Is single-reference calculation adequate to address kinetics of CH(X2Π)reaction with N2(1Σg)

CH (X2Π) radical (methylidyne) is an omnipresent radical that plays an important role in atmospheric, interstellar and combustive systems [1]. This radical can interact with N2 and result into prompt NO formation and ozone layer depletion through production of HCN+N [2]. Though there are several experimental studies reported about this reaction, theoretical data are limited. Therefore, this study explores detailed mechanism of this reaction using singlereference calculations at CCSD(T)/aug-cc-pVTZ//M06/aug-cc-pVTZ level of theory (Fig. 1). According to the calculated reaction enthalpies, the results of CCSD(T)/aug-cc-pVTZ, G2M(RCC) [2] and multi-reference CASPT2/aug-cc-pVTZ [2] calculations are about 8.0 to 23.6, 0.5 to 9.2 and 38.1 kJ mol-1 different from the corresponding experimental values. Furthermore, there are three transition states that have been reported by G2M(RCC) and/or CASPT2 studies but cannot be found at the CCSD(T) level of theory. With respect to these observations, the related T1 diagnostic values were extracted, which suggested that, except TSn4, all transition states have strong multi-reference characters and should be treated with multi-reference calculations. The strong multi-reference character might be due to the presence of CH radical with the T1 diagnostic value of 0.108, at CCSD(T)/aug-ccpVTZ// M06/aug-cc-pVTZ level of theory.

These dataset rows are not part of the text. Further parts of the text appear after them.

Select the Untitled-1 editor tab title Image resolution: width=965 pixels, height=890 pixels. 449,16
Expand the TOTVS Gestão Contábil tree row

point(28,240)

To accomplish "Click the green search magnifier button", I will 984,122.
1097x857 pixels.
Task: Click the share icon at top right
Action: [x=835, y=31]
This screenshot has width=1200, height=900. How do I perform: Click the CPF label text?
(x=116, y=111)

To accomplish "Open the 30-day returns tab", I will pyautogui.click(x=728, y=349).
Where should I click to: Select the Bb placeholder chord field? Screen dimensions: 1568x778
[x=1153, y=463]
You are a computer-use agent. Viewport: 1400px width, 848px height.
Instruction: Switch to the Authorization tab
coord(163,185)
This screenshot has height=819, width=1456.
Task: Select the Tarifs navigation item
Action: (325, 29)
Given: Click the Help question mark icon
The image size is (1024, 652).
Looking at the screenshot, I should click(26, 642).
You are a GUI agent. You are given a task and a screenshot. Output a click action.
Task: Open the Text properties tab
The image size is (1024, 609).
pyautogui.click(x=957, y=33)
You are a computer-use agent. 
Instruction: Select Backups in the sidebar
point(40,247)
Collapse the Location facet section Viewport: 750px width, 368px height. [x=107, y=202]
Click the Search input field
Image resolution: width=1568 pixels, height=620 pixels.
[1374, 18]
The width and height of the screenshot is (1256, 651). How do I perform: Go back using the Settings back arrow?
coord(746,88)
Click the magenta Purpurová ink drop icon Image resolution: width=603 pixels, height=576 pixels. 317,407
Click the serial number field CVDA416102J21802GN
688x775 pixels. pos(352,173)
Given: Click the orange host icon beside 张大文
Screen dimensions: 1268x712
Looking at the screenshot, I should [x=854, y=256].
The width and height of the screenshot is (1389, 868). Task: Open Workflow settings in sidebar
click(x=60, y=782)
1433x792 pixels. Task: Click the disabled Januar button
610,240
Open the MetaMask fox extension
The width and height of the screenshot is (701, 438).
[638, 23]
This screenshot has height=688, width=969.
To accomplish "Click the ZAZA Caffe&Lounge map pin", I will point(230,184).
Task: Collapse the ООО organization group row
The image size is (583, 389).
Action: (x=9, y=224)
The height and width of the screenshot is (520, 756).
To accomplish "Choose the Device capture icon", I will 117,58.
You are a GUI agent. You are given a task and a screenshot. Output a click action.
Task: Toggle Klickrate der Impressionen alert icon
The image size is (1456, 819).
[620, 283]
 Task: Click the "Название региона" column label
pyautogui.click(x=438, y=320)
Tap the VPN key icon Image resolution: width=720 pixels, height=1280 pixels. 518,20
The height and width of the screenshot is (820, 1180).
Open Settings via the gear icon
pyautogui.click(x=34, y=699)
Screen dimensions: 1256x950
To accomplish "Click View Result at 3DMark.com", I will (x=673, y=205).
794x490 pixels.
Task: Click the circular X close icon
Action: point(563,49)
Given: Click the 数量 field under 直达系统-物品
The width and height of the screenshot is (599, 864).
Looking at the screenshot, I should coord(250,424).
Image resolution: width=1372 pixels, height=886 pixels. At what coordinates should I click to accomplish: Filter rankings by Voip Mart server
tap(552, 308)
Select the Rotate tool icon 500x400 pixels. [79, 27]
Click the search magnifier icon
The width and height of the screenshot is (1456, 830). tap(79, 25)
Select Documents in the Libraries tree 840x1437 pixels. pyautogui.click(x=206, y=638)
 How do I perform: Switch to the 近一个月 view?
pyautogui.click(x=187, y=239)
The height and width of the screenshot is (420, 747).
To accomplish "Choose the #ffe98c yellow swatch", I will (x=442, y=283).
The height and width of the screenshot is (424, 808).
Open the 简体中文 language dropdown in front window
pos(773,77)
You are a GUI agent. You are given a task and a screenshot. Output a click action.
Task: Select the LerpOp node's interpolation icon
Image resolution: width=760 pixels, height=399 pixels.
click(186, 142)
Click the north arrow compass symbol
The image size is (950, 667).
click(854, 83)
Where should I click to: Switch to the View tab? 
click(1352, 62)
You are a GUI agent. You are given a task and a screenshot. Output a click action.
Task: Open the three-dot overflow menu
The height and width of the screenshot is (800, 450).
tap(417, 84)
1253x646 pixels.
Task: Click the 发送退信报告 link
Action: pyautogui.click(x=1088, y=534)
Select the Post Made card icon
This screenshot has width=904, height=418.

Meantime, the apparent activation energy of the overall reaction, 2H+3NCN formation and 2N+1HCN production were calculated as 90.2(81.6), 90.2 (73.3) and 56.9 kJ mol-1 at the CCSD(T) (CASPT2 [2]) level of theory, which can be compared with the experimental values of 92.7, 71.2 and 53.1 to 58.2 kJ mol-1,respectively. Therefore, both single and multi-reference calculations of this reaction might involve some discrepancies with respect to the experimental results. Regardless of the level of theory, 2N+1HCN, 2H+3NCN, 2N+1HNC, 2H+1Tri.CNN, 2H+3CNN and 3C+2HNN are the most to the least stable products of this reaction, along with 2HNCN, which is the most stable reaction intermediate. See Fig. 1 for more details.